Von WZ-Korrespondent Tobias Käufer

Politik

Nach seinem Rücktritt wegen Wahlbetrugs macht Boliviens Ex-Präsident Evo Morales der Opposition schwere Vorwürfe und spricht von Rassismus und Putsch. Dem Land droht ein Chaos.


Diese Tage werden Bolivien und wohl auch Lateinamerika nachhaltig verändern. Boliviens Ex-Präsident Evo Morales kündigte nach den Vorwürfen des Wahlbetruges seinen Rücktritt an. Zuvor hatten ihn auch Vertreter der großen Gewerkschaften von indigenen Gruppierungen zur Demission gedrängt, um damit das Land zu befrieden. Das Militär schickte eine unmissverständliche Botschaft an Morales und empfahl diesem ebenfalls einen Rücktritt.

Doch seinen Abschied von der Macht verband Morales mit schweren Vorwürfen an die konservative Opposition. Sein Herausforderer bei der umstrittenen Präsidentschaftswahl am 20. Oktober, Carlos Mesa, und der Anführer des oppositionellen Bürgerkomitees, Luis Fernando Camacho, würden als Putschisten und Rassisten in die Geschichte eingehen, twitterte er am Montag und legte damit die Strategie für die nächsten Tage fest. Seine beiden Rivalen müssten "die Verantwortung für die Pazifizierung des Landes übernehmen und die politische Stabilität und das friedliche Zusammenleben unseres Volkes garantieren", befand Morales.

Allerdings waren es seine Anhänger, die in der Nacht zuvor Häuser von Oppositionellen anzündeten und schwere Verwüstungen anrichteten. Einen Appell an seine eigenen Leute, die Gewalt einzustellen, richtete Morales nicht. Genauso war es zuvor, als umgekehrt Kräfte aus dem Lager der Opposition unmittelbar vor dem Rücktritt Gewalt gegen Vertreter der Morales-Regierung ausübten und deren Häuser attackierten. Aber auch die Oppositionsvertreter schwiegen zu diesen Angriffen aus den eigenen Reihen. Mesa hatte Morales zuvor vorgeworfen, die Macht mit Hilfe massiven Wahlbetrugs behalten zu wollen. Der inzwischen zurückgetretene Präsident sei ein Betrüger. Am Montag bekräftige Mesa: "In Bolivien gab es keinen Staatsstreich, Morales ist verantwortlich für den Wahlbetrug."

----------

» **SCHRIFTLICHE AUFGABEN**:
A) Ersetze im Auszug über den Rücktritt von Evo Morales "Rücktritt" durch "Amtsverzicht" und gib den Abschnitt zwischen "Von WZ-Korrespondent Tobias" und "ebenfalls einen Rücktritt.", beide eingeschlossen, in dieser Form wieder.
B) Schreibe die Zeilen der Einträge vom Anfang bis einschließlich der Zeile mit "coordinates (585, 265)." als Markdown-Tabelle mit den Spalten "Nr." und "Zeile" um. Leerzeilen entfallen.
Der Auszug und die Einträge haben nichts miteinander zu tun.

----------

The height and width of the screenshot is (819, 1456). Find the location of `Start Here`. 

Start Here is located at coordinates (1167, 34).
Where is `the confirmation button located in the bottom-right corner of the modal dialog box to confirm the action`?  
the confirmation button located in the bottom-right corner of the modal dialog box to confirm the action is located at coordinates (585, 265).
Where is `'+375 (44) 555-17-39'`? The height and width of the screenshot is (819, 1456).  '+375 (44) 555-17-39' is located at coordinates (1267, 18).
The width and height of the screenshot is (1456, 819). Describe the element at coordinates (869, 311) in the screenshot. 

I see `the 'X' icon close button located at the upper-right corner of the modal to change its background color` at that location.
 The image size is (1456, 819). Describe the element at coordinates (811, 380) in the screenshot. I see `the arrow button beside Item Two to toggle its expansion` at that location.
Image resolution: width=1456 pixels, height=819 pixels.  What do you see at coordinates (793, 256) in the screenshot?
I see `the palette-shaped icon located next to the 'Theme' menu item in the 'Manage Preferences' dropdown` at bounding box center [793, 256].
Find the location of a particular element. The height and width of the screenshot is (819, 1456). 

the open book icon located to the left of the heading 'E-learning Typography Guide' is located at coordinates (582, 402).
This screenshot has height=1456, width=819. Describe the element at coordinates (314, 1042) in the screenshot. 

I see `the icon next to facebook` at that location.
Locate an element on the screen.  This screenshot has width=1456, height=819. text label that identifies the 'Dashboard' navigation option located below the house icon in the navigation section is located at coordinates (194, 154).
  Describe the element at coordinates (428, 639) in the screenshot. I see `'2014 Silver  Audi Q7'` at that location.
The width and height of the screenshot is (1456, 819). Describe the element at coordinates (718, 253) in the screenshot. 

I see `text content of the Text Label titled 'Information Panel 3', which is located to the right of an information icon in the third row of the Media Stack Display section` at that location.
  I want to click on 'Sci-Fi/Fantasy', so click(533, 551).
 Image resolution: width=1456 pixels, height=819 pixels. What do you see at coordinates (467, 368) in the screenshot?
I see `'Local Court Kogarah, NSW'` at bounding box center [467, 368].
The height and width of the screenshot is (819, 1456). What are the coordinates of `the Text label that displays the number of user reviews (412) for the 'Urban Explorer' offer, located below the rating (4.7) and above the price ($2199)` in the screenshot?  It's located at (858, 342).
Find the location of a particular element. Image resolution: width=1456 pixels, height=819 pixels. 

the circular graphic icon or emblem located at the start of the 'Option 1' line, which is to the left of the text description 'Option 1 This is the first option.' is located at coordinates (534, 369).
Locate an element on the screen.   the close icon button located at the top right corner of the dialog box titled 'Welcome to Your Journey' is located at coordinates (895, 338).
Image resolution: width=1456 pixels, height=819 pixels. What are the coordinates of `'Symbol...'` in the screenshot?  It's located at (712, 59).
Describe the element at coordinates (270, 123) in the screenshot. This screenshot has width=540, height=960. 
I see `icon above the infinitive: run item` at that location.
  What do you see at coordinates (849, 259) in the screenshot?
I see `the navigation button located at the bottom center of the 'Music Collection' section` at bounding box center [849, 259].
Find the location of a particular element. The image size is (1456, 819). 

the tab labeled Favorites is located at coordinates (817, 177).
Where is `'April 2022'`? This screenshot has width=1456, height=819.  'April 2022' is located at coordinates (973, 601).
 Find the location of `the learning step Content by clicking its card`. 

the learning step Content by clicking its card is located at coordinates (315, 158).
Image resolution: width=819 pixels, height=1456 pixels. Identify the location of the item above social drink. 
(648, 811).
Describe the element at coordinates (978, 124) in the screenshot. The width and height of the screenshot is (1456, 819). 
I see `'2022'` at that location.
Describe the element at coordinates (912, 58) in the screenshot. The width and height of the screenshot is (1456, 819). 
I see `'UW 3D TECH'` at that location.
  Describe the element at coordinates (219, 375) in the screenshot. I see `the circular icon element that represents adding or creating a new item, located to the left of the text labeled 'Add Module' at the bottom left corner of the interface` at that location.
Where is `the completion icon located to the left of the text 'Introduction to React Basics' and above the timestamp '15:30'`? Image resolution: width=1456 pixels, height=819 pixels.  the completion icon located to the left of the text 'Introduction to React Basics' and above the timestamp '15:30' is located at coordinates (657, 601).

----------

» **ANTWORTEN**:
A)
Von WZ-Korrespondent Tobias Käufer

Politik

Nach seinem Amtsverzicht wegen Wahlbetrugs macht Boliviens Ex-Präsident Evo Morales der Opposition schwere Vorwürfe und spricht von Rassismus und Putsch. Dem Land droht ein Chaos.


Diese Tage werden Bolivien und wohl auch Lateinamerika nachhaltig verändern. Boliviens Ex-Präsident Evo Morales kündigte nach den Vorwürfen des Wahlbetruges seinen Amtsverzicht an. Zuvor hatten ihn auch Vertreter der großen Gewerkschaften von indigenen Gruppierungen zur Demission gedrängt, um damit das Land zu befrieden. Das Militär schickte eine unmissverständliche Botschaft an Morales und empfahl diesem ebenfalls einen Amtsverzicht.

B)
| Nr. | Zeile |
|---|---|
| 1 | The height and width of the screenshot is (819, 1456). Find the location of `Start Here`.  |
| 2 | Start Here is located at coordinates (1167, 34). |
| 3 | Where is `the confirmation button located in the bottom-right corner of the modal dialog box to confirm the action`?   |
| 4 | the confirmation button located in the bottom-right corner of the modal dialog box to confirm the action is located at coordinates (585, 265). |